>> Start PROVIDED RECORDS
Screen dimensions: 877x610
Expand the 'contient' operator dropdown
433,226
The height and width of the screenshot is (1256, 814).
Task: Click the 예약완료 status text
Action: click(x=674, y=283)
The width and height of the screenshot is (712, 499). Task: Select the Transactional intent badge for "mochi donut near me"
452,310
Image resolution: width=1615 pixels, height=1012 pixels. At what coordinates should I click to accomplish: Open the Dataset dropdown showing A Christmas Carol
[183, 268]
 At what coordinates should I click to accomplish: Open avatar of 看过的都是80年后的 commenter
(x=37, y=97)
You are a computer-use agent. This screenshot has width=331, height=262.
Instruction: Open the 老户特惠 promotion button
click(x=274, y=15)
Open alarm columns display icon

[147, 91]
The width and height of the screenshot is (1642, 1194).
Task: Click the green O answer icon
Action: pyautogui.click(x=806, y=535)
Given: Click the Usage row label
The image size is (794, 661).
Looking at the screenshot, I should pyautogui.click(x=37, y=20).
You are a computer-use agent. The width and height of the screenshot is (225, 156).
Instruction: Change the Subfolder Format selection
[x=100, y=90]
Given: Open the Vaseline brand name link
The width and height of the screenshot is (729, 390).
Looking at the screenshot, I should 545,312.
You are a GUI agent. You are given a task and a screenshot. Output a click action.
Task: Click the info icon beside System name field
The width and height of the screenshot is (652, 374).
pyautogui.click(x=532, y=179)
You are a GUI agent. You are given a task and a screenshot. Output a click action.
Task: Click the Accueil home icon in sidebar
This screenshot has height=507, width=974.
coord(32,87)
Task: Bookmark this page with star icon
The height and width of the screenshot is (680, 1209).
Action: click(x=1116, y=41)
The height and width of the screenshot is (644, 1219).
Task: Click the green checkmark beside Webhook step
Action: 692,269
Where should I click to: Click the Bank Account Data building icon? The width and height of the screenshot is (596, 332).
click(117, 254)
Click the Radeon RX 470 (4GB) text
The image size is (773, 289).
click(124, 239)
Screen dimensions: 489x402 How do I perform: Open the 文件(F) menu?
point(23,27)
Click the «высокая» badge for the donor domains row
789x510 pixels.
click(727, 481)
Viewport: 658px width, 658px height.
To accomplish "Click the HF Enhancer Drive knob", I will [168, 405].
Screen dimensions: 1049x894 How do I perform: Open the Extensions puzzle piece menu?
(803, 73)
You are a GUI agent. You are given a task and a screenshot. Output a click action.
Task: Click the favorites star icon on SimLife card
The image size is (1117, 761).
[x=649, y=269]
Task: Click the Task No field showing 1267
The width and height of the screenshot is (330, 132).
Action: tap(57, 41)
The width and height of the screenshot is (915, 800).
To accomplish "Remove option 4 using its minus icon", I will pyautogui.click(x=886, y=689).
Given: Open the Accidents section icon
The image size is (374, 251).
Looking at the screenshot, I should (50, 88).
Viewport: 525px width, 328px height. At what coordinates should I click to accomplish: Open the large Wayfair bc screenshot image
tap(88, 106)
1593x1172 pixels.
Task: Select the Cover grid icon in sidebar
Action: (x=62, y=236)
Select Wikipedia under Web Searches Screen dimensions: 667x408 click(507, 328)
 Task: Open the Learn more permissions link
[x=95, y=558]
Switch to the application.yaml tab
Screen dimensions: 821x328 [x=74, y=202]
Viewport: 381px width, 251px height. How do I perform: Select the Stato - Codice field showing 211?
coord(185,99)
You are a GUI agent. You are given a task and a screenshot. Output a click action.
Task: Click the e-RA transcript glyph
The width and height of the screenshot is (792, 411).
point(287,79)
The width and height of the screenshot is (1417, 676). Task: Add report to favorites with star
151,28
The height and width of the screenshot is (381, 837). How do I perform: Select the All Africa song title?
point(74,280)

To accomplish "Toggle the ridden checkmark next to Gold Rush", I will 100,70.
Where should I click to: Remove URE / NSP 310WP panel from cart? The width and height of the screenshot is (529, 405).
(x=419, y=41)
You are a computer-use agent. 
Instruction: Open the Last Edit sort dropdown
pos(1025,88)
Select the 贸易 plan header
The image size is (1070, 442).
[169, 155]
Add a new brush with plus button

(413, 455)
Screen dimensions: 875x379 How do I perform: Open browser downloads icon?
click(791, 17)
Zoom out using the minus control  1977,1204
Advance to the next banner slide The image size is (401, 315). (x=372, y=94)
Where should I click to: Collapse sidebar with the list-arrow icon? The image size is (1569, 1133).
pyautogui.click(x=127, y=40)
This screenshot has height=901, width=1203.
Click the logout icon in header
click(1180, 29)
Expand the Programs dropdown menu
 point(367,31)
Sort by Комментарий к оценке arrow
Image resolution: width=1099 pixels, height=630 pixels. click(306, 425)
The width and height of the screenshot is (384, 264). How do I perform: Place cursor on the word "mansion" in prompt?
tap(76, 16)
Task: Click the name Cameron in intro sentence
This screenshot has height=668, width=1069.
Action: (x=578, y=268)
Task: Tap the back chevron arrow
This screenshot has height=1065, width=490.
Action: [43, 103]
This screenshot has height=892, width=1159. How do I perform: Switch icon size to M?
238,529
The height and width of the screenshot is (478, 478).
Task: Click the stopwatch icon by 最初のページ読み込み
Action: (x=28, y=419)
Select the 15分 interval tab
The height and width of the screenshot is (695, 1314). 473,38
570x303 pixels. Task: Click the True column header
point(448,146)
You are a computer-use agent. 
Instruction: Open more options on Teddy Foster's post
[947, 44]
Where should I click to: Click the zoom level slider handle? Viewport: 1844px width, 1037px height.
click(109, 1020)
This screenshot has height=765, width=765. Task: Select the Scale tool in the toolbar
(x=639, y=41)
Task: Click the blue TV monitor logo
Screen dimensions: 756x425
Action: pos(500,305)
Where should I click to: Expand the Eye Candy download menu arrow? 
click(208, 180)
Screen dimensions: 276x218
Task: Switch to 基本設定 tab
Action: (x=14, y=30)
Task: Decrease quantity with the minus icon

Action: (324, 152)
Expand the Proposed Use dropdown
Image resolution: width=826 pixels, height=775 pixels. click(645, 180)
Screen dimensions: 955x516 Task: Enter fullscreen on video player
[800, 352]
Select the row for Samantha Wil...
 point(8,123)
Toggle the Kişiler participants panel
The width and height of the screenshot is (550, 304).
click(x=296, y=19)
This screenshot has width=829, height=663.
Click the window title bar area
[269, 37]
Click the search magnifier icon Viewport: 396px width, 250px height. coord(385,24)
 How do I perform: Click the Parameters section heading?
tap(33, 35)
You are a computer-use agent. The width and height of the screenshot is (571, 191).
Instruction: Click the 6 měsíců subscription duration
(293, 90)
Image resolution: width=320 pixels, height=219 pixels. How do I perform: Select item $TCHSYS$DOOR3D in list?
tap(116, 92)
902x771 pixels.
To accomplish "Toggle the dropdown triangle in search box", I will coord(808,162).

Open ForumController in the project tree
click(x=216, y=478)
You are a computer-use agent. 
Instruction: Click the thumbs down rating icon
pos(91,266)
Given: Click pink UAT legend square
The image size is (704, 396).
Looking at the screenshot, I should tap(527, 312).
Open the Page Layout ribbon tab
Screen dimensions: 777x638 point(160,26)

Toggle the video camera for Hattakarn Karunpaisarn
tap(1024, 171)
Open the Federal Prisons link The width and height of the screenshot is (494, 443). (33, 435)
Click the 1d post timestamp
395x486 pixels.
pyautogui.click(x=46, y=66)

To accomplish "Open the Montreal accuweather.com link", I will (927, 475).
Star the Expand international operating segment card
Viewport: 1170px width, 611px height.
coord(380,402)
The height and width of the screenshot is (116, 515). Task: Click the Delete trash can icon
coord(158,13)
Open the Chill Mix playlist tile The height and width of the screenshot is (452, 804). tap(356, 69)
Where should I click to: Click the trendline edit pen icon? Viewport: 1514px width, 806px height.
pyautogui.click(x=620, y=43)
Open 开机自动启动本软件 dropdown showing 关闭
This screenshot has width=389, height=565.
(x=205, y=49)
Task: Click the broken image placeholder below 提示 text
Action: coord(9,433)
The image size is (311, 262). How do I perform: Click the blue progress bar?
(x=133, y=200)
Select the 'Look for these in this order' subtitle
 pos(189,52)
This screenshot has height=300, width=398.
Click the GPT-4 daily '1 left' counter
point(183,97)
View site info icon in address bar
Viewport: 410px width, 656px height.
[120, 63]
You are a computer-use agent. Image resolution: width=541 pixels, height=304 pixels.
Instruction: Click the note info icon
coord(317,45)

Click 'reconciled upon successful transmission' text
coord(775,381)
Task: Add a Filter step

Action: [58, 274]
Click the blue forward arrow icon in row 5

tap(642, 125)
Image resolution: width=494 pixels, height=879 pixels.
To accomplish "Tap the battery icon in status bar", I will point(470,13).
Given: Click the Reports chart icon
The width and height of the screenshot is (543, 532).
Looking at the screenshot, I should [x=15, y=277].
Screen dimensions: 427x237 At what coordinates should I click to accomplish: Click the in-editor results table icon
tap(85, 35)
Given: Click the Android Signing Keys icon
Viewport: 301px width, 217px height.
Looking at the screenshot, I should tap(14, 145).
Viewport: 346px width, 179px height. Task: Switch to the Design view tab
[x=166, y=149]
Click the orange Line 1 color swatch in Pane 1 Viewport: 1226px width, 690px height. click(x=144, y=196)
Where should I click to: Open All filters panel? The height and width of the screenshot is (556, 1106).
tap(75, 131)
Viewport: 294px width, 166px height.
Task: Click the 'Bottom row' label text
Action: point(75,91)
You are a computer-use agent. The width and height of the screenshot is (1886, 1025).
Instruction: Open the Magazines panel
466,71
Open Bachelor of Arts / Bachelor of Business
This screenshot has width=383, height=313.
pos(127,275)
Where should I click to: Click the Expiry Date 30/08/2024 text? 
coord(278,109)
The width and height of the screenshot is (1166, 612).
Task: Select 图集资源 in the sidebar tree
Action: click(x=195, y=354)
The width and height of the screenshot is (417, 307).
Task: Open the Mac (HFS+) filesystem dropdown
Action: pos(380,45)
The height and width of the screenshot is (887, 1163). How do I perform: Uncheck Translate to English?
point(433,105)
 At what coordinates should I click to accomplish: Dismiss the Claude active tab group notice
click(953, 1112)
>> End PROVIDED RECORDS
■ **YOUR OBJECTIVE**
Retype the entries above exactly, starting at the line that contains "Where should I click to: Click the Bank" and ending at the line that contains "Looking at the screenshot, I should (50, 88).".

■ **RESPONSE**
Where should I click to: Click the Bank Account Data building icon? The width and height of the screenshot is (596, 332).
click(117, 254)
Click the Radeon RX 470 (4GB) text
The image size is (773, 289).
click(124, 239)
Screen dimensions: 489x402 How do I perform: Open the 文件(F) menu?
point(23,27)
Click the «высокая» badge for the donor domains row
789x510 pixels.
click(727, 481)
Viewport: 658px width, 658px height.
To accomplish "Click the HF Enhancer Drive knob", I will [168, 405].
Screen dimensions: 1049x894 How do I perform: Open the Extensions puzzle piece menu?
(803, 73)
You are a GUI agent. You are given a task and a screenshot. Output a click action.
Task: Click the favorites star icon on SimLife card
The image size is (1117, 761).
[x=649, y=269]
Task: Click the Task No field showing 1267
The width and height of the screenshot is (330, 132).
Action: tap(57, 41)
The width and height of the screenshot is (915, 800).
To accomplish "Remove option 4 using its minus icon", I will pyautogui.click(x=886, y=689).
Given: Open the Accidents section icon
The image size is (374, 251).
Looking at the screenshot, I should (50, 88).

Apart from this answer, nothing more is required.